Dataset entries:
>>>

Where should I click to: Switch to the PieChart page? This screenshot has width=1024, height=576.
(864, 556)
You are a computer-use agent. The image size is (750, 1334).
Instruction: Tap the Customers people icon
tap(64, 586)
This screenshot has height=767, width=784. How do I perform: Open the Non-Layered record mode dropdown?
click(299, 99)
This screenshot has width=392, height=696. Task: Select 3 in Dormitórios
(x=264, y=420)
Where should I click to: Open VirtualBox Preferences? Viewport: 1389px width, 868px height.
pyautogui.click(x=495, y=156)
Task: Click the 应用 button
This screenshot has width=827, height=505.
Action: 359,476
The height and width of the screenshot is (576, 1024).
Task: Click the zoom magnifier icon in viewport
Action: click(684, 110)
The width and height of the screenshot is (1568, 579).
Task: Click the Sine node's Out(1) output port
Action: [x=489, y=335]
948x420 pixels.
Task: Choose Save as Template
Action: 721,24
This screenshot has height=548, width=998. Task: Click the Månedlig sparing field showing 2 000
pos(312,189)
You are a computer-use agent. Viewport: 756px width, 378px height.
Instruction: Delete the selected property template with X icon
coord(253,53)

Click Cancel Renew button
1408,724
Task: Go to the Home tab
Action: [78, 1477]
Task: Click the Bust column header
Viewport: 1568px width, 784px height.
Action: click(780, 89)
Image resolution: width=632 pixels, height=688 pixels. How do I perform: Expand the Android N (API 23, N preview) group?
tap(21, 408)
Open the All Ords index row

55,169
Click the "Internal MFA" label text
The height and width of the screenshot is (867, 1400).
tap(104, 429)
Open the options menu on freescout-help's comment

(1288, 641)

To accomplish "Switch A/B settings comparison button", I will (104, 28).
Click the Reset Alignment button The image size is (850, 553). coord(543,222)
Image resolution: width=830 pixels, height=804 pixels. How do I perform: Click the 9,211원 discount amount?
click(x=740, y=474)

<<<

- [WHAT YOU WILL DO]
Your answer should consist of the lines above that hold the word "size".

- [OUTPUT FOR THIS EXERCISE]
You are a computer-use agent. The image size is (750, 1334).
Click the Reset Alignment button The image size is (850, 553). coord(543,222)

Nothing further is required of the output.